The break-up of a large asteroid caused the biggest cosmic dust storm in the last 80 million years and left a blanket of material on the Earth that may have cooled it by about 0.7°C over a period of 1.5 million years.

The researchers reached their conclusion after tracing back to a common origin the orbits of family of 300 asteroids, and the finding of the extraterrestrial element helium-3 in ocean sediments.
Computer models show that the Asteroids were once part of a larger asteroid, dubbed Veritas about 160 kilometres wide, orbiting in the asteroid belt, that broke up – possibly in a collision, 8.3 million years ago.
In the January 19 2006 issue of the journal Nature, the scientists report a spike in helium 3 in a layer of sediment dated to that time frame.
The event would have created vast amounts of dust, some of which would have been scooped up by our planet.
The Veritas Family is located in the outer part of the main belt with an average proper semimajor axis of about 3.17 AU.

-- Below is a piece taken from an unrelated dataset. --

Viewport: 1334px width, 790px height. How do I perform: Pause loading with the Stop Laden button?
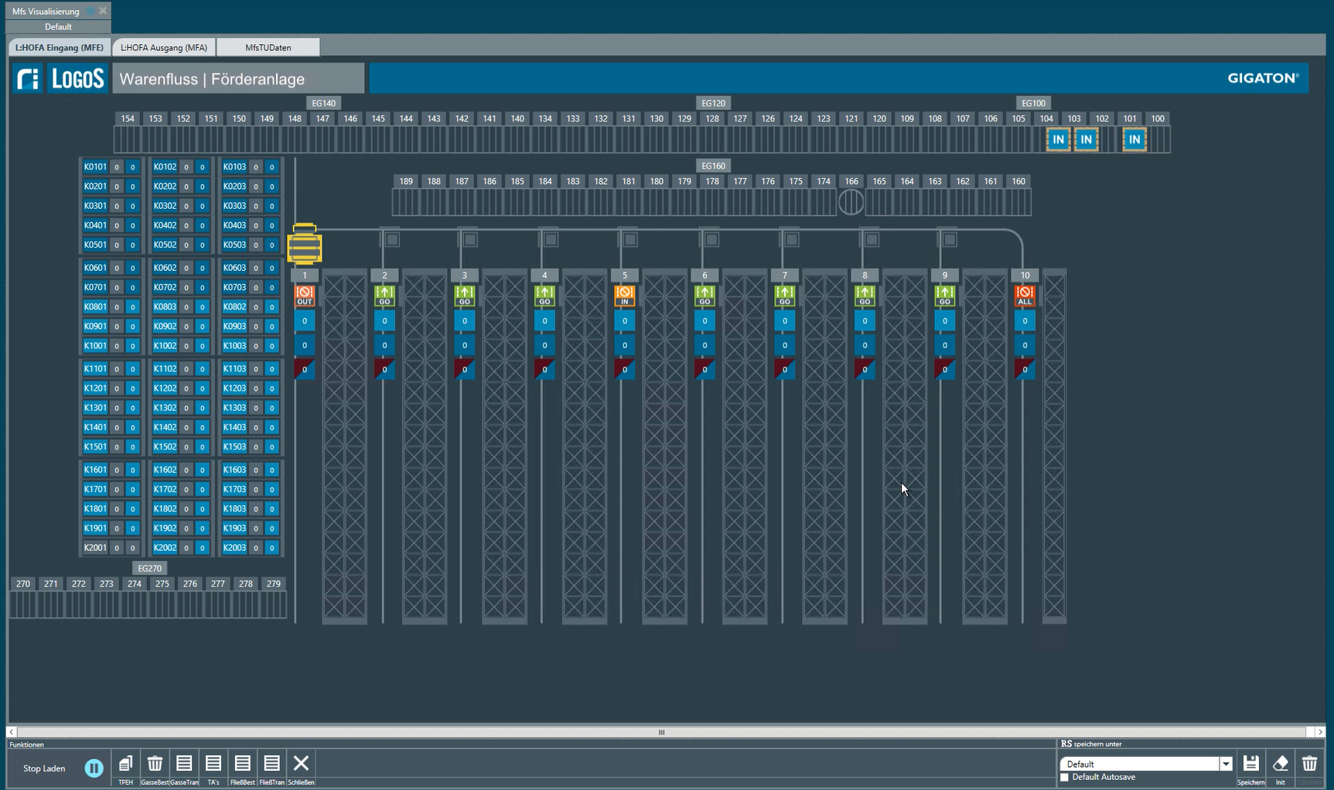[94, 768]
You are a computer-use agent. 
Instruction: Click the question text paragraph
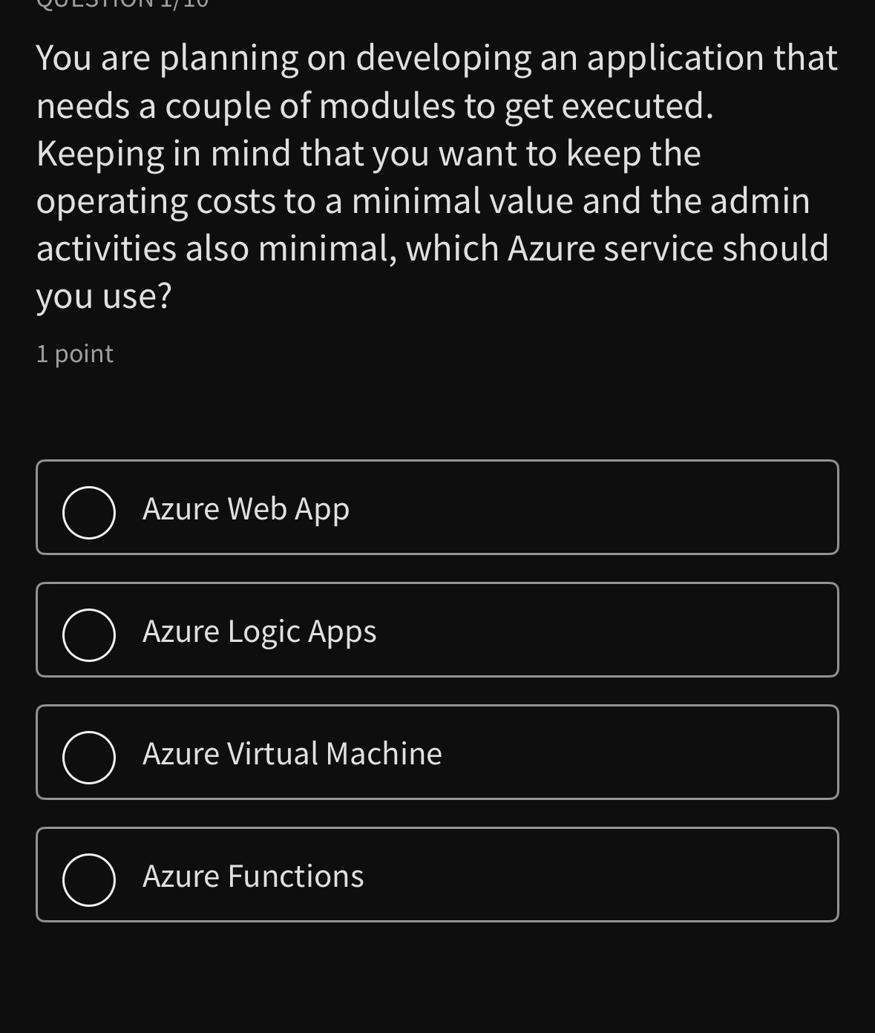tap(436, 174)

"The helium 3 spike found in these sediments is the smoking gun that something quite dramatic happened to the interplanetary dust population 8.2 million years ago. It's one of the biggest dust events of the last 80 million years" - Ken Farley, Caltech geochemist.

Today, about 20,000 tons of interplanetary dust lands on Earth every year. While in space, it picks up helium 3 from the solar wind. At the peak of the ancient shower, about five times as much probably fell on Earth.
The dust particles make up much less than less than one part per million of terrestrial sediments.
Farley and his colleagues studied sediment from beneath the Indian Ocean and the Atlantic, showing that the same event was recorded at two widely separated locations.

"While asteroids are constantly crashing into one another in the main asteroid belt, only once in a great while does an extremely large one shatter" - William Bottke, Southwest Research Institute.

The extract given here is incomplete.